Vejamos, antes, alguns filmes recentes sobre a Primeira e a Segunda Guerra Mundial. Eles são citados com seu título original em russo e a tradução em inglês. Ao fim, explorarei temas comuns a todos estes filmes.
Filmes de guerra russos recentes oferecem uma visão interessante de como os russos veem na atualidade a guerra e a natureza do confronto com o nacional-socialismo alemão
Primeira Guerra Mundial
Admiral (Admiral), de 2008, conta a história do vice-almirante Aleksandr Kolchak, da Marinha Imperial Russa, que lutou contra os alemães no Mar Báltico e no Mar Negro e, permanecendo leal ao seu juramento à Rússia, se tornou um dos líderes do movimento branco anticomunista durante a Guerra Civil Russa, que entre 1917 e 1923 combateu os bolcheviques. O almirante, que é retratado como herói russo, era considerado um vilão na historiografia soviética. Este filme recebeu uma dezena de prêmios na Rússia.
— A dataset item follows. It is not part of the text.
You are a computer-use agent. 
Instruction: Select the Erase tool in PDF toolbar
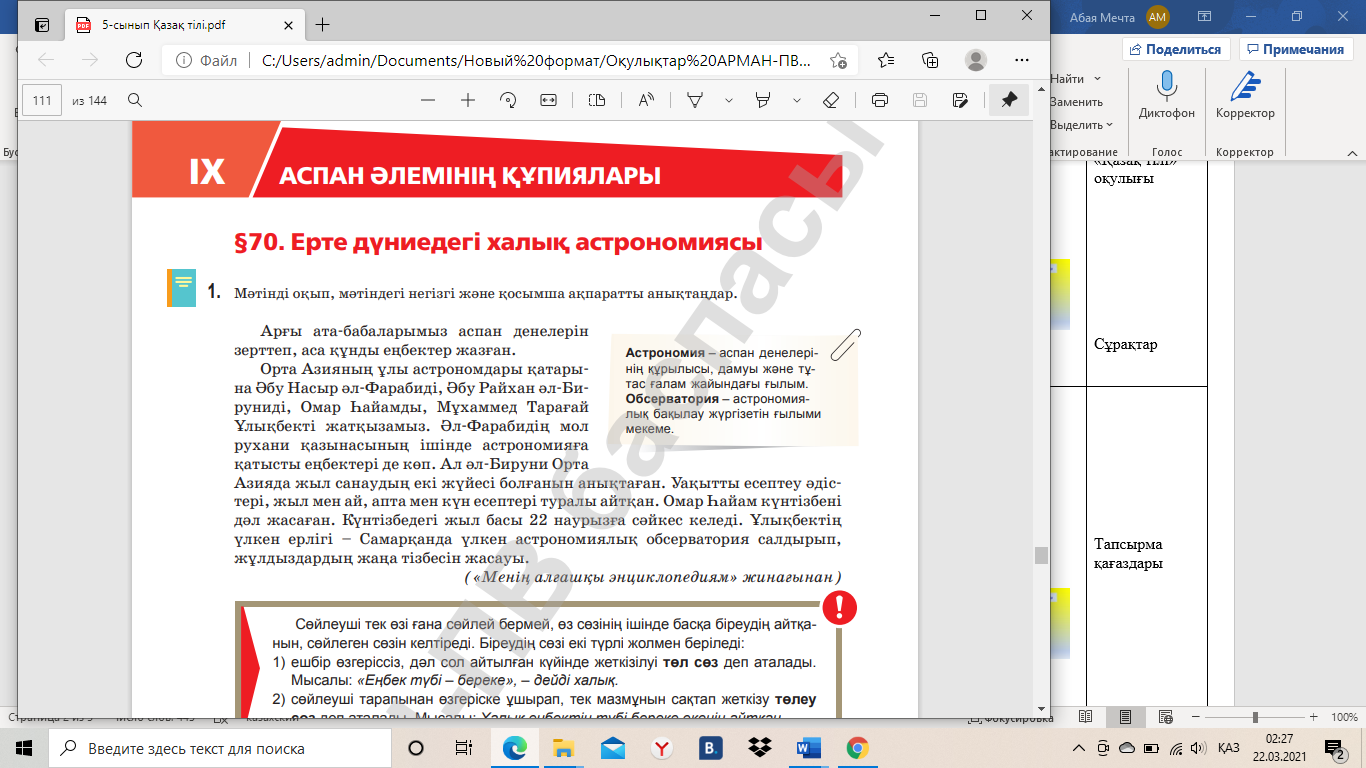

Batal’on (Battalion), de 2015, relata a história do 1.º Batalhão da Morte, uma unidade só de mulheres que lutou na Primeira Guerra Mundial. Na primavera de 1917, após a Revolução de Fevereiro, as tropas russas que lutaram na Primeira Guerra Mundial estavam desmoralizadas. O comando militar criou um batalhão de mulheres voluntárias que combateu na Bielorrússia, liderado pela tenente Maria Bochkareva – executada pelos comunistas em 1920 por tentar se unir ao movimento branco liderado por Kolchak. Este filme também ganhou vários prêmios na Rússia.
Segunda Guerra Mundial
Em Zvezda (The Star), de 2002, uma unidade de reconhecimento soviética, de codinome Zvezda, é enviada atrás das linhas inimigas para localizar as forças blindadas alemãs, às vésperas da Operação Bagration, quando a 1.ª Frente do Báltico e a 1.ª, 2.ª e 3.ª Frentes Bielorussas destruíram o Grupo de Exércitos Centro, em junho e agosto de 1944. Baseado numa história de 1949, escrita por Emmanuil Kazakevich e que só foi publicada após a morte do ditador Josef Stalin, este filme ganhou vários prêmios na Rússia na época de seu lançamento.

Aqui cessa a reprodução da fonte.